Sale of surveillance equipment to Egypt: Paris Prosecutor opens a judicial investigation

Paris, 22 December 2017 – Following a request by FIDH and the LDH, with the support of the Cairo Institute for Human Rights Studies (CIHRS), that an investigation be opened into the sale of surveillance equipment by a French company to Egypt, the Crimes Against Humanity Division of the Paris Prosecutor’s office has just opened a formal judicial investigation. By shedding light on the contract concluded between the authoritarian Al Sissi regime and Nexa Technologies (ex Amesys), and its consequences, the investigation could lead to charges being brought for complicity to torture and enforced disappearances. A step which sends a powerful signal for surveillance and weapons companies, as well as for the French authorities.

On 9 November 2017, FIDH and the LDH, with the support of CIHRS, an FIDH member organisation, filed a complaint relating to the potential role - via the sale of surveillance technology - of the French company Amesys (renamed Nexa Technologies) in widespread oppression under the Al Sissi regime in Egypt. This complaint came on the heels of revelations published on 5 July 2017 by Télérama journalist Olivier Tesquet, and an initial complaint filed in 2011 by FIDH and the LDH relating to the sale of surveillance equipment by Amesys to Mohammed Gaddafi’s Libya.

By opening a judicial investigation, the Paris Prosecutor acknowledges the gravity of the allegations, giving Egyptian victims the opportunity to become civil parties to the case and testify in France as well as enabling FIDH and the LDH to become civil parties. In 2013, Libyan victims of the Gaddafi regime, assisted by FIDH and the LDH, came to testify before the French investigative judges in the first Amesys case.
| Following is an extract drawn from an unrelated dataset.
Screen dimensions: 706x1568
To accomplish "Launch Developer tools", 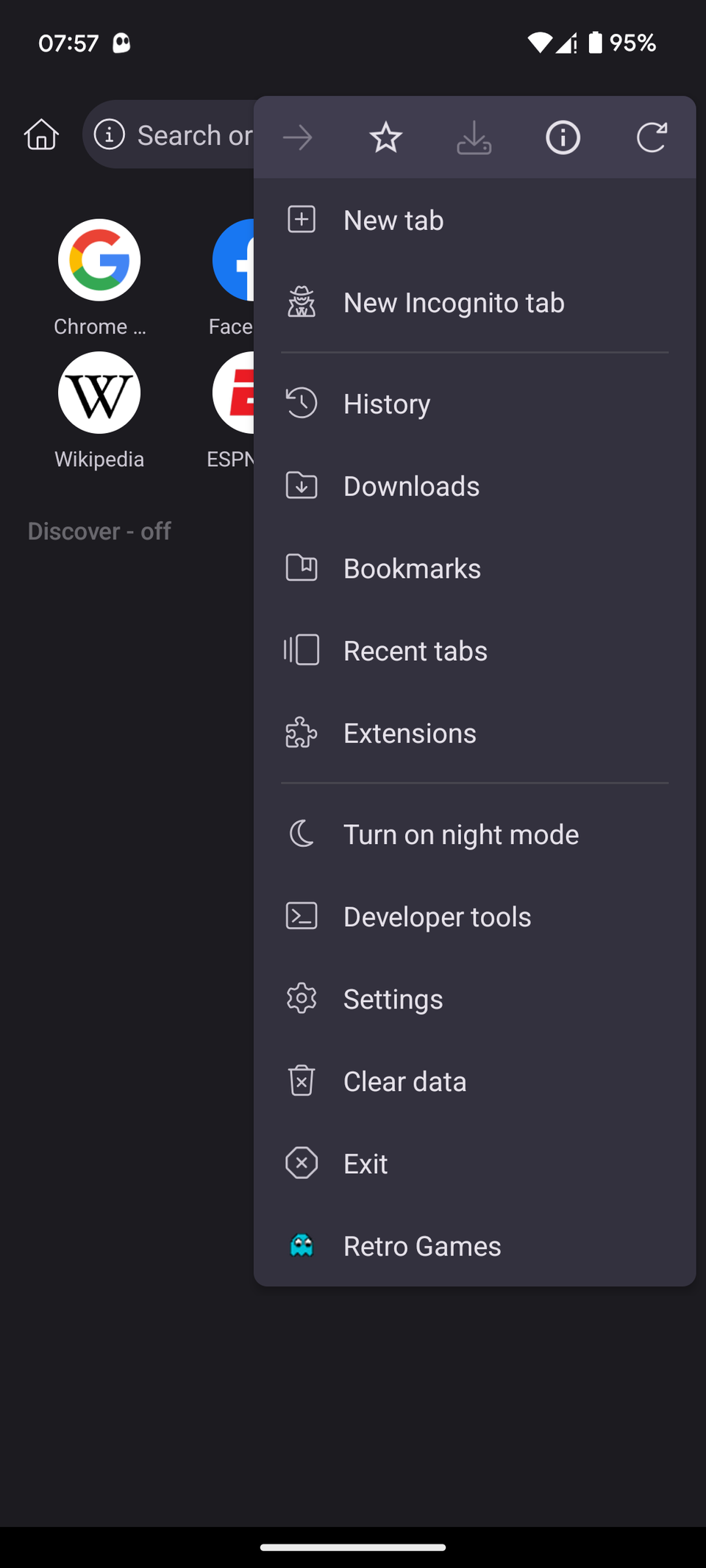I will click(437, 917).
Since May 2017, the company has been placed under the status of “assisted witness” (témoin assisté) for complicity to acts of torture committed in Libya between 2007 and 2011.
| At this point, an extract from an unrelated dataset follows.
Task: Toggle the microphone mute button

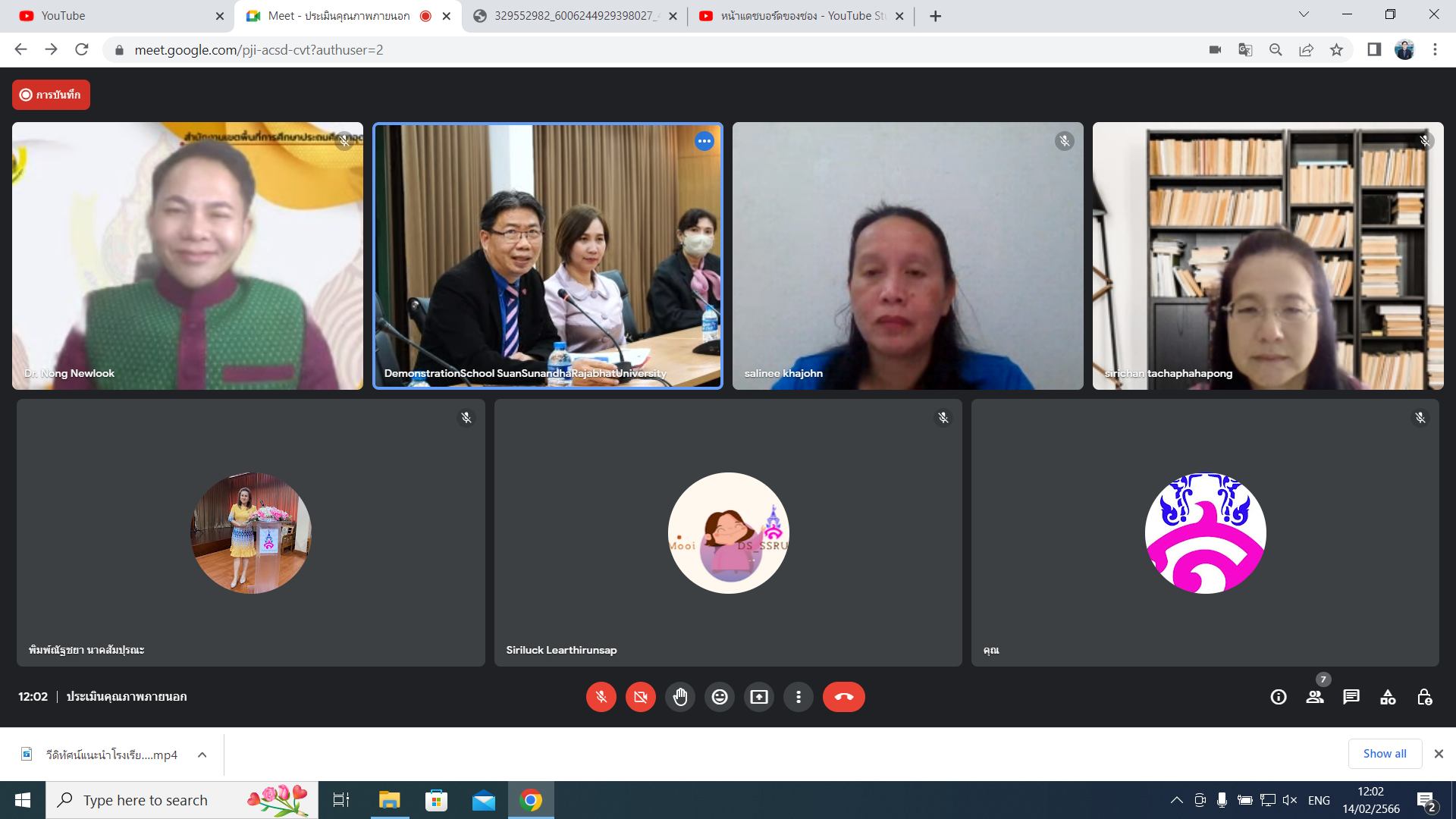Action: coord(601,697)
‘Despite the existence of the Libya investigation, the sale of surveillance equipment allowing authoritarian regimes to strengthen their oppressive arsenal has continued casually and cynically as if nothing had happened. Business as usual! With the complicity of public bodies responsible for overseeing and monitoring exports of dual-use goods, who in reality do not seem to scrutinise the harmful consequences and human rights violations of these sales’, deplored Michel Tubiana, Lawyer and Honorary President of the LDH.
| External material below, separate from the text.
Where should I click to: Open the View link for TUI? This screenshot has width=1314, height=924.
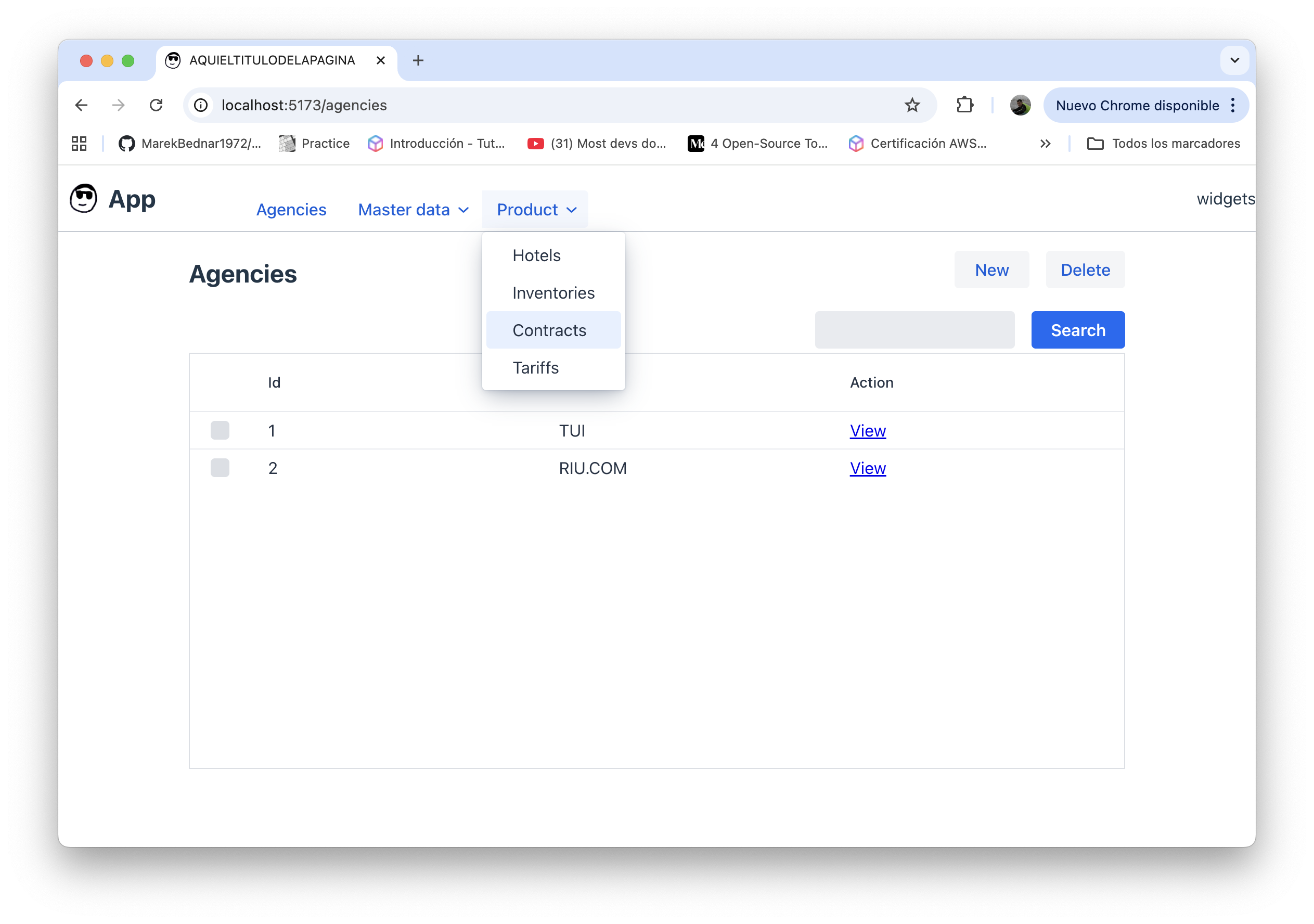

This new investigation should shed light on the nature of the contract signed between Nexa Technologies and the Al Sissi regime, its execution and its consequences for Egyptian human rights defenders and civil society activists. Today, the country counts tens of thousands of political prisoners in detention, who are habitually exposed to torture, inhumane detention conditions and unfair trials.

‘Currently, there are more than 40,000 peaceful political prisoners in detention in Egypt. The protestors who breathed life into hopes of freedom at Tahir Square are wasting away in prison! And yet, companies profit while people’s aspirations for a better life are trampled by the regime”, regretted bitterly Bahey Eldin Hassan, Director of the Cairo Institute for Human Rights Studies.

‘By selling surveillance equipment and arms to Egypt and the Middle East, French companies are making unprecedented levels of sales. What the authorities do not want to see, since they tolerate and even encourage these sales, is that these regimes obviously make use of their purchases! In Egypt, the government uses this equipment to track, imprison and torture opponents who dare to demand more freedom and respect for the rule of law. This deadly and criminal business must stop and justice exists to recall this’, noted Patrick Baudouin, Lawyer and Honorary FIDH President.